Santa Barbara, CA - My Pet Ram has set up shop for the summer in Santa Barbara’s Funk Zone to present Double Up, a group exhibition showcasing painting, sculpture and photography which amalgamates the stringent retentiveness of abstract geometric art with the sinusoidal exaltations of waves and surfing. Borrowing the term "double up" from what happens when two swells merge to form a single unpredictable wave, this two-part show celebrates both the history and aesthetics of My Pet Ram's temporary outpost, a space that was for many years known as the Surfing Museum.
For almost four decades, Surfing Museum founder Jim O'Mahoney filled this beach-adjacent location with his unique collection of surf memorabilia. The museum housed rare surfboards, including a one-of-a-kind "hot rod surfboard," vintage skateboards, skate competition trophies, guitars, ukuleles, photographs, and surf magazines in a Polynesian-inspired setting crafted with reed-lined walls and hand-painted designs.
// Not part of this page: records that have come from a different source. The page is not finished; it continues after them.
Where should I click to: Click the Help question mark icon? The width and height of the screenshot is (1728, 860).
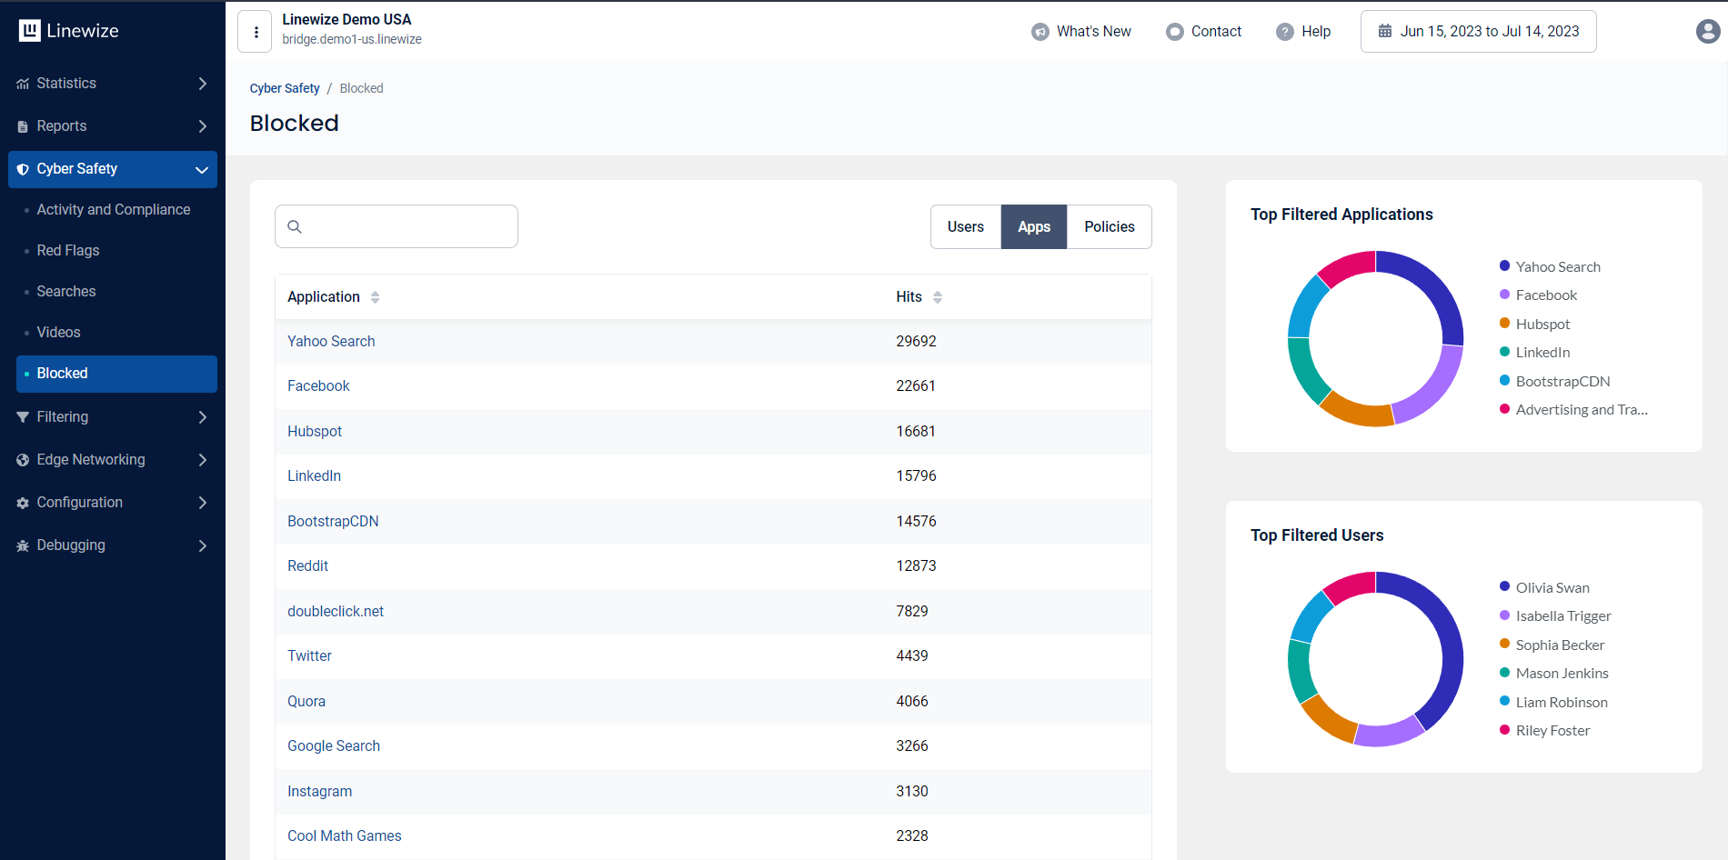coord(1284,32)
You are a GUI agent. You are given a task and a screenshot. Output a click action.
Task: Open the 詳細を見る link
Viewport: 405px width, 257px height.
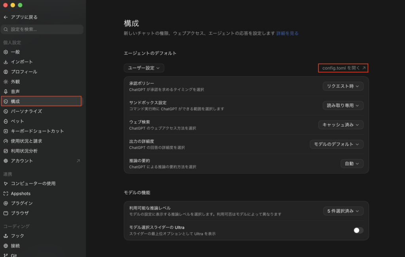tap(287, 33)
Before the district became known as "the Funk Zone," O'Mahoney dubbed the Surfing Museum's aesthetic "tribal funk.”
Included in the shows are works by Merrick Adams, Sean Anderson, Bradley Biancardi, Jes Cannon, Nicholas Cueva, Matthew Fischer, Matthew F Fisher, Damien Hoar de Galvan, Nick Irzyk, Amy Kim Keeler, Dan Levenson, Brian Lotti, Giordanne Salley, Jake Sheiner, Sarah Schlesinger, Gillian Theobald, Zuriel Waters, Todd Weaver, and Aaron Wrinkle.
The domain of surfing possesses many potential streams of comparison for abstraction: In the paintings of Nick Irzyk, wavy cells of gritty color blanket a shallow three dimensional space with skin reminiscent of the surface tension of the ocean. Aaron Wrinkle's POT confronts us with a biomorphism resemblant of a monster wave doubling over onto itself with crushing force. In Dan Levenson's Frankl Locher, translucent circles seem to rotate around one another like tide-altering celestial bodies. The appendages in Zuriel Water's Fever Bloom may evoke a metamorphosing surfer's balancing limbs, and Jes Cannon's work conveys the transcendence of surfing through a shell-like logarithmic spiral. Alongside these abstract works reside representational counterparts; images of waves, surfers and beach life. In a tiny yet heroic work on paper, Matthew F Fisher depicts a wave's crash frozen in flat space, surfers in Todd Weaver's 35mm photographs seem to revel in their immanent pictorialization, big sets looming offshore in Sarah Schlesinger’s seascapes rumble with a sensitive materiality, and a quintessential beach scene is rendered with breezy panache in Brian Lotti's Evening at Surfrider.
Santa Barbara summers are dreamy with hot days, cool water, and moments suspended. This show hopes to evoke these feelings while accompanying the hand-crafted Bohemian spirit of this legendary space just a half block from the beach in Southern California.
Double Up’s Second Wave breaks on August 5 and closes on August 28, 2022. The gallery, which is steps from Cabrillo Boulevard at 16 Helena Avenue, will be open Wednesday through Sunday from 12-7 pm all summer.